J’ai longtemps gardé en mémoire ce moment merveilleux où je découvrais, en même temps qu’un journaliste chevronné, bon vivant, intègre, une passion qui deviendra la mienne. Lors de cette édition 1970, il me présentera les deux envoyés spéciaux d’ El Moudjahid qui deviendront aussi de très bons amis (feux Abdelaziz Hassani et Mohamed Meghiref), les rares journalistes qui pouvaient se targuer de connaître la petite reine sur le bout des doigts.

Pourtant, un jour, je retrouvais cette passion et cette maîtrise chez un jeune que nous venions de recruter à la rubrique sportive d’Horizons, au milieu des années 1980, et qui fera l’une des plus brillantes couvertures du tour cycliste d’Algérie, patronnée cette année-là par notre quotidien : El Kadi Ihsène.

Aziz, sans le quotidien An Nasr, ne sera plus Aziz. Certes, il continuera de briller dans l’hebdo El Hadef créé par l’équipe qui ne nous a pas accompagnés à Alger après l’arabisation de notre journal. Mais, il avait besoin de rendre compte des étapes au jour le jour, car une échappée héroïque de 100 kilomètres en solitaire était un exploit rare qu’il fallait décortiquer immédiatement et s’il fallait attendre une semaine pour en parler, au milieu des autres arrivées sans éclat, ce n’était plus une couverture sportive pour Aziz.

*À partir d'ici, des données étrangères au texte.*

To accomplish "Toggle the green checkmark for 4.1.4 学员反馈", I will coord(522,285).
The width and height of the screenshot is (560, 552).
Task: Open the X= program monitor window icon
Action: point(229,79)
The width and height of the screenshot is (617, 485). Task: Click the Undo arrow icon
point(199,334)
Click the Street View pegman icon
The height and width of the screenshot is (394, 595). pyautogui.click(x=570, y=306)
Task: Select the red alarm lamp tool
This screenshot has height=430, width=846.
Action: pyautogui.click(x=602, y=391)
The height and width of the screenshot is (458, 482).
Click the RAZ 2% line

Dans le style vif et poétique qui était le sien, il aimait relater l’actualité du jour sans chichi, rendre ses lumières et ses hauts faits, mais aussi ses particularités anodines ; pour cela, il avait besoin de courir vers l’agence, y saisir le combiné du téléphone et dicter, dicter, sans s’arrêter, avant de sentir cette grande et douce fatigue qui est un moment de bonheur inaccessible pour ceux qui n’ont jamais reposé un appareil téléphonique en sachant que les mots, tapés par une secrétaire, vont devenir, plomb, carton, papier journal fraîchement sorti des rotatives qui hurlent au-dessus du Rummel...

Les mordus du quotidien comme nous se sentent perdus dans l’hebdo. Ils n’ont pas la capacité de synthétiser ou d’analyser un événement s’ils perdent le fil de… l’actualité, s’ils doivent attendre le bouclage hebdomadaire. Le journalisme en hebdo, ça fait intellectuel. Nous, on était des bourlingueurs et ce côté magique du métier de quotidien, ouvert sur la vie de tous les jours, près des gens, de leurs souffrances, de leurs espoirs, je l’ai appris chez les envoyés spéciaux d’ An Nasr, une pléiade de talents qui, en 1962, a pris la relève de l’équipe pied-noir qui publiait La Dépêche de Constantine.

Quand ils venaient dans notre région, j’aimais les accompagner pour découvrir ces sensations qu’aucun autre métier ne procure!

Ils s’appelaient Salim Mesbah, Rahmani Aziz! Ils s’appellent Zoubir Souissi, Boubekeur Hamidechi, Mustapha Manceri ! Sans oublier le chef d’orchestre, «El Gat», feu Benslama!

Repose en paix, Aziz!

Tu as été aux cimes de l’art journalistique et tu as donné ta vie professionnelle à la petite reine. Tu l’as embellie de ta plume généreuse. Tu l’as portée haut dans ton cœur et tu as fait partager cette passion à des milliers de gens.

Ton petit frère du Majestic, qui alimentait ta page avec des potins pas toujours réussis, a savouré ces moments de grande intensité sportive, mais aussi les à-côtés, quand autour d’une table fraternelle, nous oublions la compétition pour parler à la mer.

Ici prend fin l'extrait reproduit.